Home » Nigerian Cases » Supreme Court » F.O. Lukan Vs M. O. Ogunsusi (1972) LLJR-SC

F.O. Lukan Vs M. O. Ogunsusi (1972) LLJR-SC

F.O. Lukan Vs M. O. Ogunsusi (1972)

LawGlobal-Hub Lead Judgment Report

Prepared by A. ADEMOLA, C.J.N. & Delivered  by I. LEWIS, J.S.C.

The appellant was the defendant in the High Court of the Western State in Ibadan where he was sued by the present respondent for a sum of 250 being general and special damages for trespass in March, 1964 to his land situate and lying at Oke-Ado, Ibadan. There was also a claim for injunction.

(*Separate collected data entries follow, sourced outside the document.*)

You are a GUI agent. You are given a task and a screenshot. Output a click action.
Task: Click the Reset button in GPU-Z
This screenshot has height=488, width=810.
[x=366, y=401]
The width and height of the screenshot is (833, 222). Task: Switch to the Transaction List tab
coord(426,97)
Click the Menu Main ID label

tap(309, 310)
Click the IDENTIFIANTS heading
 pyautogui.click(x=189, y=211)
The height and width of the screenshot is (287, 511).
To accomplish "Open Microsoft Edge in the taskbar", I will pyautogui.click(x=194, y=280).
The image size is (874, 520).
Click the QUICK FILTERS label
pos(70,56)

In that court, Madarikan, J., (as he then was), dismissed the plaintiff’s case. By a majority judgment, the Western State Court of Appeal reversed this judgment and entered judgment for the plaintiff for 50pounds as damages for trespass and 51.15.4, costs. It also awarded 68.14.6, as costs in the High Court in favour of the plaintiff. From this judgment and order, the defendant has appealed to this court.

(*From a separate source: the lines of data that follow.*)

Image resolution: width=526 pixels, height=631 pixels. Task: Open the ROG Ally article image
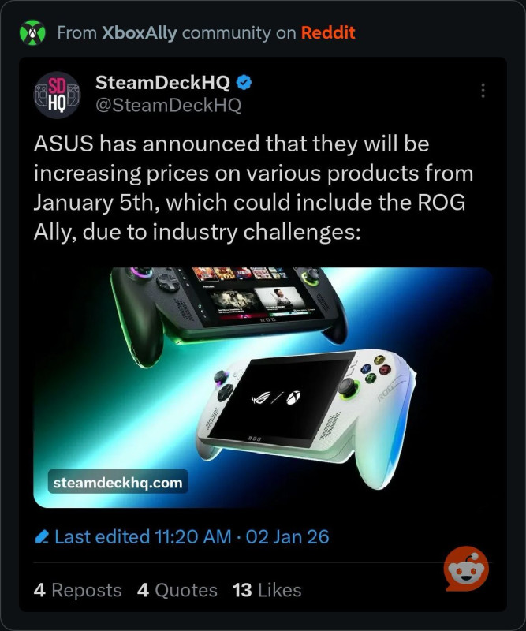coord(263,386)

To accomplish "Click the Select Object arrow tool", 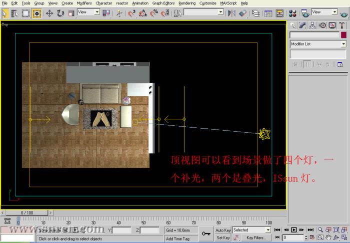I will (5, 13).
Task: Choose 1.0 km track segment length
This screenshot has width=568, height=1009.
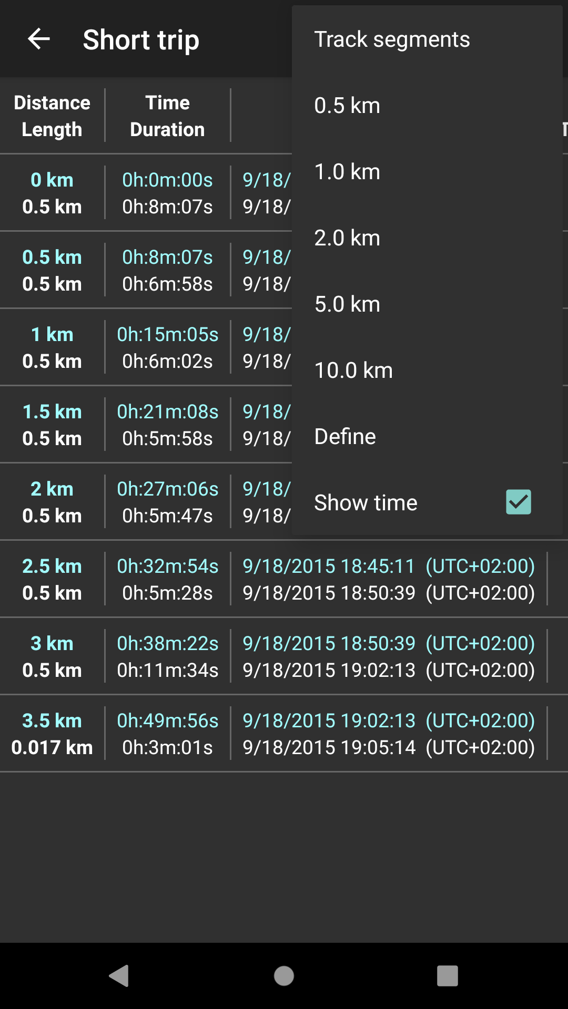Action: click(x=347, y=172)
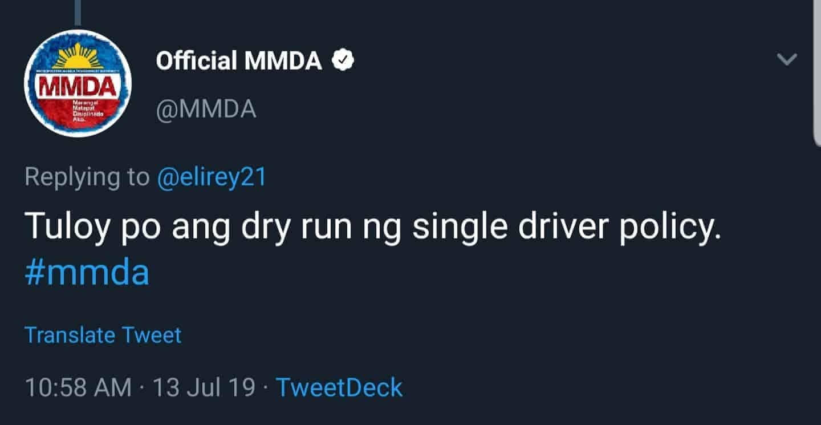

The land in dispute originally belonged to Ajengbe Family of Ibadan. In 1952, the plaintiff purported to have bought it from the family and a conveyance was executed by three members of the family, namely Raji Akintola, Momodu Ayinla and Salami Adegoke who professed to be managing the family affairs, although the conveyance did not state that it was family land they were selling. It stated, contrary to the true position of things, that the land sold had building on it. Be that as it may, in 1964, the defendant bought the same land from Ajengbe Family and a conveyance (Exhibit C) was executed in his favour by Gbadamosi Olawole, the Mogaji or head of the family and two of the three men who had executed the conveyance (Exhibit B) in favour of the plaintiff, namely Momodu Ayinla and Salami Adegoke. The evidence, which was not in dispute, was that Gbadamosi Olawole had been head of the family for 18 years at the time the evidence was given in 1966. It was also common ground that in 1952 when the plaintiff bought the land, there was a dispute in the family but Gbadamosi Olawole was not removed as the head of the family. It would appear that owing to the rift, Raji Akintola and the two others (Momodu Ayinla and Salami Adegoke) seized power. Apart from their own evidence, there was no evidence that anybody appointed them to manage the family affairs. They themselves did not say that the management of family affairs included sale of family land. After the sale to the defendant, however, he went on the land to build his house. He was promptly challenged by the plaintiff. He took no notice and continued his building whereupon the plaintiff sued him.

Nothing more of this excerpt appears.